There are many things that have confused me about chai over the years. How did the simple word for tea in India (and much of the world) come to denote this Christmasy spice-infused drink? Isn’t it then redundant to say “chai tea”? Does it always need to be sweet (I never sweeten my teas)? What are the spices in it and is there a rigid formula of them? Should the “C” be capitalized? Why did the New York coffee shop I worked at between college semesters always purchase it pre-brewed in cartons (couldn’t we be trusted to brew it like the rest of the loose-leaf blends?)? Why is it so damn special?

That’s a lot of confusion for not a whole lot of years that the beverage has been under my radar. According to this brief history, it wasn’t until the 1980s that non-Indian restaurants and coffee shops in the West began serving chai, spurred by an interest in yoga, and Eastern cultures in general — and in my personal observation, I don’t think the word or drink fazed me until the late nineties. By then, the teabag companies had swarmed in on the trend. Celestial Seasonings now makes six different varieties of chai teabags.

That the now-popular drink has quickly transformed the Hindi word for tea into a household and coffeehouse term I see as a microcosm of a bigger, and more enduring effort from US tea marketing campaigns to exploit tea’s Eastern origins. [I went on a little rant a year ago about Celestial Seasonings’ Mandarin Orange Spice girl and the box’s corny prose. But I think the company’s recent product redesign has toned down this angle — less of the fire-breathing dragons, Confucius-like sages, and names for tea blends that sounded suggestive of altered states of mind do we see.] Probably the most puzzling part of the case of chai then, to me, is that it tastes wholly American, just like the spices you might put in a pumpkin pie.
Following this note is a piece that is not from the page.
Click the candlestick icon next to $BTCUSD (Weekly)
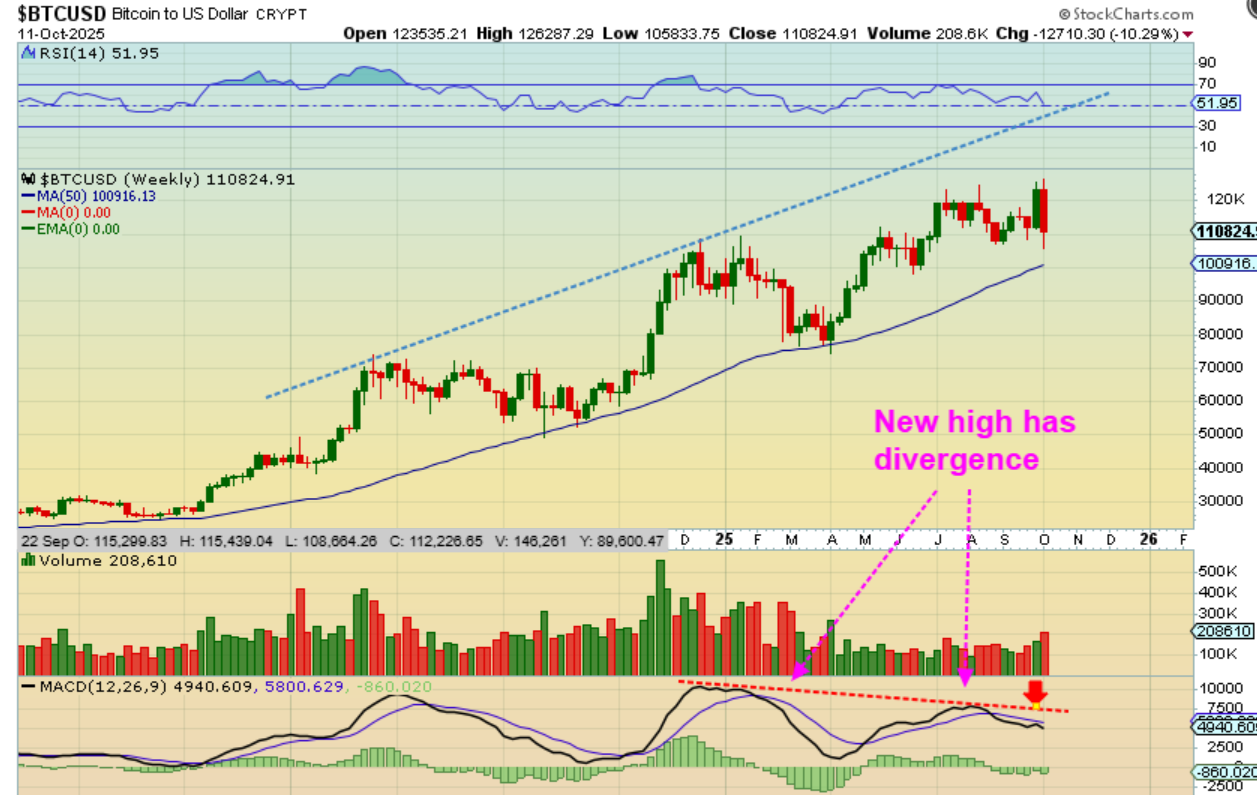The height and width of the screenshot is (795, 1257). coord(28,180)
To address my first order of confusion above, it made much sense when I discovered that a popular black tea blended with warm spices called Masala chai (or Masala “tea”) had gradually been shortened to just “chai.” Often served with milk, hot and sweetened, it’s as popular in Bombay as coffee is in New York. Naturally, it tastes a bit different there from the chai lattes you’ll find in the States, according to a friend of mine who lived in India for some time. Which brings me to my next, unsolved question — it seems there is no rigid formula for the spice blend. Across the Western world, people are routing for the additions of everything from fresh ginger to bay leaves in chai recipes. The popular Starbucks brand Tazo includes vanilla and rooibus in their chai blends. And my coffee shop was not alone; according to Wikipedia, most shops make chai from brand-name liquid concentrates instead of brewing their own tea fresh, for reasons of convenience that I still don’t, not by a long shot, understand. (Isn’t that a huge expense not to mention enormous waste of packaging for something you could figure out how to blend and brew on site?) Getting to the grammar-related questions last, it is redundant to say “chai tea,” though this term is ubiquitous; and I don’t know — sometimes the “C” is given proper noun cred, sometimes it isn’t.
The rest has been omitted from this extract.